- _Your objective_
Reproduce every line of the records below unchanged, except substitute "Text tool" for "Glue tool".

- _Raw data_
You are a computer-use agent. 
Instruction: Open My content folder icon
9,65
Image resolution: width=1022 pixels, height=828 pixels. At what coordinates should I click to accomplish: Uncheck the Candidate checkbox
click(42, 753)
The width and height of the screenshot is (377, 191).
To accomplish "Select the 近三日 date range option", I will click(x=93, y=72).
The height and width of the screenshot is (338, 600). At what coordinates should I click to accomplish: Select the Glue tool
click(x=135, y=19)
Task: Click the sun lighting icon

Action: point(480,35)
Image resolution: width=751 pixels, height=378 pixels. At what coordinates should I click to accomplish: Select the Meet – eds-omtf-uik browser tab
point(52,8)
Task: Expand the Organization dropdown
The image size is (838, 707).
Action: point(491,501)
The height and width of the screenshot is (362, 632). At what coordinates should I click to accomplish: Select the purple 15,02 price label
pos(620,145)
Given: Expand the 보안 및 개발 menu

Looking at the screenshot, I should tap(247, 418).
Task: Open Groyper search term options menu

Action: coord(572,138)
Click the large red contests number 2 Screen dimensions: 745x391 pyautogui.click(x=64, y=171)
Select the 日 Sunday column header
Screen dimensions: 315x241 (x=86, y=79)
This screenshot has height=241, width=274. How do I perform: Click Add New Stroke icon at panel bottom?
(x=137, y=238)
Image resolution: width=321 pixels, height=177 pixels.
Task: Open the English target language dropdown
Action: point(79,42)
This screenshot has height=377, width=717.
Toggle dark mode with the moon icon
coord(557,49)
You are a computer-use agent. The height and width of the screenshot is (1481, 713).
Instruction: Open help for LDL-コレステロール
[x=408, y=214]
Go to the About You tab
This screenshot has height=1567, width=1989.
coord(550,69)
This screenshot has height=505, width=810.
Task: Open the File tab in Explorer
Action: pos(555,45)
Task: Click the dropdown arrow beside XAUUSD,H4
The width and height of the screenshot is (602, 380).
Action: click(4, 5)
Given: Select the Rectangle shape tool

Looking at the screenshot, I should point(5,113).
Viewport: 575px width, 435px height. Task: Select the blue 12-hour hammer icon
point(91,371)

- _Task answer_
You are a computer-use agent. 
Instruction: Open My content folder icon
9,65
Image resolution: width=1022 pixels, height=828 pixels. At what coordinates should I click to accomplish: Uncheck the Candidate checkbox
click(42, 753)
The width and height of the screenshot is (377, 191).
To accomplish "Select the 近三日 date range option", I will click(x=93, y=72).
The height and width of the screenshot is (338, 600). At what coordinates should I click to accomplish: Select the Text tool
click(x=135, y=19)
Task: Click the sun lighting icon

Action: point(480,35)
Image resolution: width=751 pixels, height=378 pixels. At what coordinates should I click to accomplish: Select the Meet – eds-omtf-uik browser tab
point(52,8)
Task: Expand the Organization dropdown
The image size is (838, 707).
Action: point(491,501)
The height and width of the screenshot is (362, 632). At what coordinates should I click to accomplish: Select the purple 15,02 price label
pos(620,145)
Given: Expand the 보안 및 개발 menu

Looking at the screenshot, I should tap(247, 418).
Task: Open Groyper search term options menu

Action: coord(572,138)
Click the large red contests number 2 Screen dimensions: 745x391 pyautogui.click(x=64, y=171)
Select the 日 Sunday column header
Screen dimensions: 315x241 (x=86, y=79)
This screenshot has height=241, width=274. How do I perform: Click Add New Stroke icon at panel bottom?
(x=137, y=238)
Image resolution: width=321 pixels, height=177 pixels.
Task: Open the English target language dropdown
Action: point(79,42)
This screenshot has height=377, width=717.
Toggle dark mode with the moon icon
coord(557,49)
You are a computer-use agent. The height and width of the screenshot is (1481, 713).
Instruction: Open help for LDL-コレステロール
[x=408, y=214]
Go to the About You tab
This screenshot has height=1567, width=1989.
coord(550,69)
This screenshot has height=505, width=810.
Task: Open the File tab in Explorer
Action: pos(555,45)
Task: Click the dropdown arrow beside XAUUSD,H4
The width and height of the screenshot is (602, 380).
Action: click(4, 5)
Given: Select the Rectangle shape tool

Looking at the screenshot, I should point(5,113).
Viewport: 575px width, 435px height. Task: Select the blue 12-hour hammer icon
point(91,371)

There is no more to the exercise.